Für die freien Theater war die Pandemie eine traumatische Erfahrung. Das wurde bei einer Podiumsdiskussion deutlich, bei der es um die Folgen der Coronapandemie für die freie Theaterszene, aber auch um Zukunftsaussichten ging.
Performerin und Kulturwissenschaftlerin Sibylle Peters habe gesagt, dass die Zäsur die Szene nicht nur finanziell, sondern mitten in das Herz der Kunstform getroffen habe, berichtet Theaterkritiker André Mumot.

Existenzielle Bedrohung

Insgesamt hätten sich an dem Abend die Gefühle von Frust und Erleichterung, nochmal davongekommen zu sein, die Waage gehalten. Stefan Kaegi von Rimini-Protokoll habe gesagt, dass Theatern die Türen zu kategorisch geschlossen wurden. "Da wurde beklagt, dass nicht irgendwelche anderen Alternativen gefunden wurden."
Fabian Lettow vom Kainkollektiv habe auf die Situation von Kunstschaffenden in weit entfernten Ländern hingeweisen, mit denen man zusammengearbeitet habe.
"Die haben überhaupt keine Förderung bekommen. Für sie war das eine existenzielle Bedrohung, da ging es wirklich um Leben und Tod, nicht nur was die Krankheit anbelangt, sondern weil man überhaupt keine Möglichkeit hatte, Geld zu verdienen", sagt Mumot.
Bei der Diskussion hätten Kunst- und Kulturschaffende deutlich gemacht, dass man sich weiter den engen Austausch mit Vertretern der Kulturpolitik wünsche und von ihnen vestanden werden wolle.
"Umgekehrt haben Politikerinnen und Politiker gesagt, dass sie erst durch die Krise begriffen hätten, was Soloselbständige eigentlich sind und was sie für Probleme haben."

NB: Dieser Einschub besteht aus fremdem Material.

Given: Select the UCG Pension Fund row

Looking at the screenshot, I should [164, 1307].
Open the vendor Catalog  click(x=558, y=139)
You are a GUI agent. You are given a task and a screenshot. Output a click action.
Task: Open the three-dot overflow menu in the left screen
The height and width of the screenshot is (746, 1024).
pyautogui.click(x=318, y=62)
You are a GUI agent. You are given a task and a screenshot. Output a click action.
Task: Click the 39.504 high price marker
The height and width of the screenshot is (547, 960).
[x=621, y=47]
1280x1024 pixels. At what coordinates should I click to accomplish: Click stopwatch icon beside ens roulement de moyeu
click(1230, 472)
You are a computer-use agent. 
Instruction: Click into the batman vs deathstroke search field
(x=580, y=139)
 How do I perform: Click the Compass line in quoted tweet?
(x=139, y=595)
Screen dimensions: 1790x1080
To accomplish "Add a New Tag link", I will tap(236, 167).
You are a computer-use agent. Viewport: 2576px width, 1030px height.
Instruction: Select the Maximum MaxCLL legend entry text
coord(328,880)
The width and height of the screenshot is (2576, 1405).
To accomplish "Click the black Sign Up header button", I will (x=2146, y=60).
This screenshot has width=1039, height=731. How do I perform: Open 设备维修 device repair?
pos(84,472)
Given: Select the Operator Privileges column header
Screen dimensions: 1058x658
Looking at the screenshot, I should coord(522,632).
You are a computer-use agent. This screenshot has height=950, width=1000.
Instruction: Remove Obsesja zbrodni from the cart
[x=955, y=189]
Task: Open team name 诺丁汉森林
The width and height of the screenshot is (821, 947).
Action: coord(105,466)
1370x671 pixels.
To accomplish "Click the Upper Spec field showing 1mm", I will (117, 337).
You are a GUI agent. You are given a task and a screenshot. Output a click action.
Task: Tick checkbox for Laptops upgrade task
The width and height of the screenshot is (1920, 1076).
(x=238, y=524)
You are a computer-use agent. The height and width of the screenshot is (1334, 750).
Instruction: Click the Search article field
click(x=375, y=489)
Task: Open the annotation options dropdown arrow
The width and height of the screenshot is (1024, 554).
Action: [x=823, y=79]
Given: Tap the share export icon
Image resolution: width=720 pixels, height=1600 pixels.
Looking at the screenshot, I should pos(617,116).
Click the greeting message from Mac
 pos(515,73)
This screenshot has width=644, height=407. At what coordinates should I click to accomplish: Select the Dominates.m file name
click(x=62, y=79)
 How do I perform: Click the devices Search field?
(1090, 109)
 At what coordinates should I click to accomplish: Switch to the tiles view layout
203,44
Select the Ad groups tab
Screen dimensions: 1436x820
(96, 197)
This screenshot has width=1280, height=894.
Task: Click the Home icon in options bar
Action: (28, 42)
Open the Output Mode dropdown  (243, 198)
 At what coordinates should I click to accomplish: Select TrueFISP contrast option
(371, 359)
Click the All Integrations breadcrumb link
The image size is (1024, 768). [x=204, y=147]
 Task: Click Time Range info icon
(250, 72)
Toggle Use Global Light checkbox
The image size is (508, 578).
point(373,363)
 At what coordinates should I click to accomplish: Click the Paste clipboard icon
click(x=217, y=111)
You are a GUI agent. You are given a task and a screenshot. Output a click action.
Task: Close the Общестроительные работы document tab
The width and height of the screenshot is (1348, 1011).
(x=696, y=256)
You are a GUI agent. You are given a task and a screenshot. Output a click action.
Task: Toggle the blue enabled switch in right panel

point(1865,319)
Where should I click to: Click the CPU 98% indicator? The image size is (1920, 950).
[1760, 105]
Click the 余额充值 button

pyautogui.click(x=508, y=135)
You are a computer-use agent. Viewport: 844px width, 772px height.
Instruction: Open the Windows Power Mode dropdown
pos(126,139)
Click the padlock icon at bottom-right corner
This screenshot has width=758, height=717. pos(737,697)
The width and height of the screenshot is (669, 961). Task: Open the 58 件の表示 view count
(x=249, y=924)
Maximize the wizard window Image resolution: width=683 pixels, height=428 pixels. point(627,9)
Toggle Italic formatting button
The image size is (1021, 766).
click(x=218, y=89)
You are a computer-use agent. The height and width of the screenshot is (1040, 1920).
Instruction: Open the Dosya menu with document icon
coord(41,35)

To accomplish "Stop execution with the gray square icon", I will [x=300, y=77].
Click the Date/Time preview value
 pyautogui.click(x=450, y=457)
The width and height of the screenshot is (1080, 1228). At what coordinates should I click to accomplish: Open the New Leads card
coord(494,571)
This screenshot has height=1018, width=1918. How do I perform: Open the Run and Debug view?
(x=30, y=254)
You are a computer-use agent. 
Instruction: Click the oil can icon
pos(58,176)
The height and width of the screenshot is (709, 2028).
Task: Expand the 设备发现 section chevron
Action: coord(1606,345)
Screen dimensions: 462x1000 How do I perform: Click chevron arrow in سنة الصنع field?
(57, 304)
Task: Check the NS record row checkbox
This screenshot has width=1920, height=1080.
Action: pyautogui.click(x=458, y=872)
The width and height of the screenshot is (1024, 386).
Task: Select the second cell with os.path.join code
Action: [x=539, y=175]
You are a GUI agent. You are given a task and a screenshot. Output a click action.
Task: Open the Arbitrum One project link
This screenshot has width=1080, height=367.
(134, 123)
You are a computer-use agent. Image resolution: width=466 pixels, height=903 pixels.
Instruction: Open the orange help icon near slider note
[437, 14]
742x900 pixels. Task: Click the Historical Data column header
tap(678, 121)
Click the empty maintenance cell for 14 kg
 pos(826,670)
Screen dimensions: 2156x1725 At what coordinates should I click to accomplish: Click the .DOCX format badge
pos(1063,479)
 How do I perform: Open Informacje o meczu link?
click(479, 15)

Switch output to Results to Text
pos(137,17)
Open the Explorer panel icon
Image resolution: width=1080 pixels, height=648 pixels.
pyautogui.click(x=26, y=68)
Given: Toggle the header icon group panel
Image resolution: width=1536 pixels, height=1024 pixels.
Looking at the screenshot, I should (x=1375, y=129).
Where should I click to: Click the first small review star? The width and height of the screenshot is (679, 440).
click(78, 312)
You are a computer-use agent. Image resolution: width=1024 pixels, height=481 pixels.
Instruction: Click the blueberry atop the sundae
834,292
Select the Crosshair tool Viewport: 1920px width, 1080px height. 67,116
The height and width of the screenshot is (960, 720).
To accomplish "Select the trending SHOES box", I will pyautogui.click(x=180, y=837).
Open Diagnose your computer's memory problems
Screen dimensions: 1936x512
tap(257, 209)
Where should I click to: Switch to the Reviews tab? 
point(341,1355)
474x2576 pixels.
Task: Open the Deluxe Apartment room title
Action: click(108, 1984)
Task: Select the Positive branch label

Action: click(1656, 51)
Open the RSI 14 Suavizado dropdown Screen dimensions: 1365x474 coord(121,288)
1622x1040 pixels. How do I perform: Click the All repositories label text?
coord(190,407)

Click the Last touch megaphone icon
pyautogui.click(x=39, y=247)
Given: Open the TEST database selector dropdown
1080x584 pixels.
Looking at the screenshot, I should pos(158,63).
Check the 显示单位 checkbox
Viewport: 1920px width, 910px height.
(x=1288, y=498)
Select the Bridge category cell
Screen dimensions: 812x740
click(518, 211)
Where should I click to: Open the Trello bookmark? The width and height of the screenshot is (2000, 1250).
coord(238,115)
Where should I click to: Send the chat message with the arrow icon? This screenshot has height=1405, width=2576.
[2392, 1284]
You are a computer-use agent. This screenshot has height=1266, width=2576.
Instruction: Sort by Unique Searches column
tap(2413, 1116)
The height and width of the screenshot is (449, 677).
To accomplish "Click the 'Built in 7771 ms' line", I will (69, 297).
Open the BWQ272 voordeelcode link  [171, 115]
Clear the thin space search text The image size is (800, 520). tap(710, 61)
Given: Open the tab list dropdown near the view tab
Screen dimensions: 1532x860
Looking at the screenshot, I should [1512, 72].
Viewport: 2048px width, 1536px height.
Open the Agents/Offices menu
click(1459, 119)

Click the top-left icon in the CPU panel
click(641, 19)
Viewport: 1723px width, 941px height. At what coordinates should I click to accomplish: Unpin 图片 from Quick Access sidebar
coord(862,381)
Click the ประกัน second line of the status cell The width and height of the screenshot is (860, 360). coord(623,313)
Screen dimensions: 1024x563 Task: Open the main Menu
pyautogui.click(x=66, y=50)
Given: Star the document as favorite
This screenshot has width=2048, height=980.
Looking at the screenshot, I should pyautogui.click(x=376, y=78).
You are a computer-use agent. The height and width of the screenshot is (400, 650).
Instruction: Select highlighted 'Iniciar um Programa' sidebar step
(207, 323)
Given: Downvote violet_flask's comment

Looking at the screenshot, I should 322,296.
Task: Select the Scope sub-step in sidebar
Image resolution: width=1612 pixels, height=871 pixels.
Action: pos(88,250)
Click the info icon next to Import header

Klassische Förderstrukturen überdenken

Debattiert worden sei auch das klassische Prinzip der Projektförderung und dass man es eventuell überdenken müsse, dass es vielleicht sinnvoll wäre, langfristige Förderungen zu ermöglichen auch ohne zwangsläufig Ergebnisse zu erwarten, sagt Mumot. Das sei aber sehr kontrovers diskutiert worden.
Die Vertreter der Politik hätten einhellig gesagt, dass man grundsätzlich Förderungen auch über die Coronakrise hinaus aufrechterhalten wolle ohne allzu konkret zu werden.
Veronica Kaup-Hasler, Wiener Stadträtin für Kultur und Wissenschaft sei da eine Ausnahme gewesen. Sie habe vorgeschlagen, sich das benötigte Geld von den Steuerflüchtlingen und von den Profiteuren der Krise zu holen.

Beim dritten Bundesforum des Bundesverbandes Freie Darstellende Künste und des Fonds Darstellende Künste diskutieren Künstlerinnen und Künstler mit Vertretern aus Wissenschaft, Verwaltung und Kulturpolitik über die Folgen der Coronapandemie für die freie Szene, über Potentiale und Innovationen durch die bereitgestellten Hilfsmittel, sowie über mögliche Erkenntnisse für die Zukunft.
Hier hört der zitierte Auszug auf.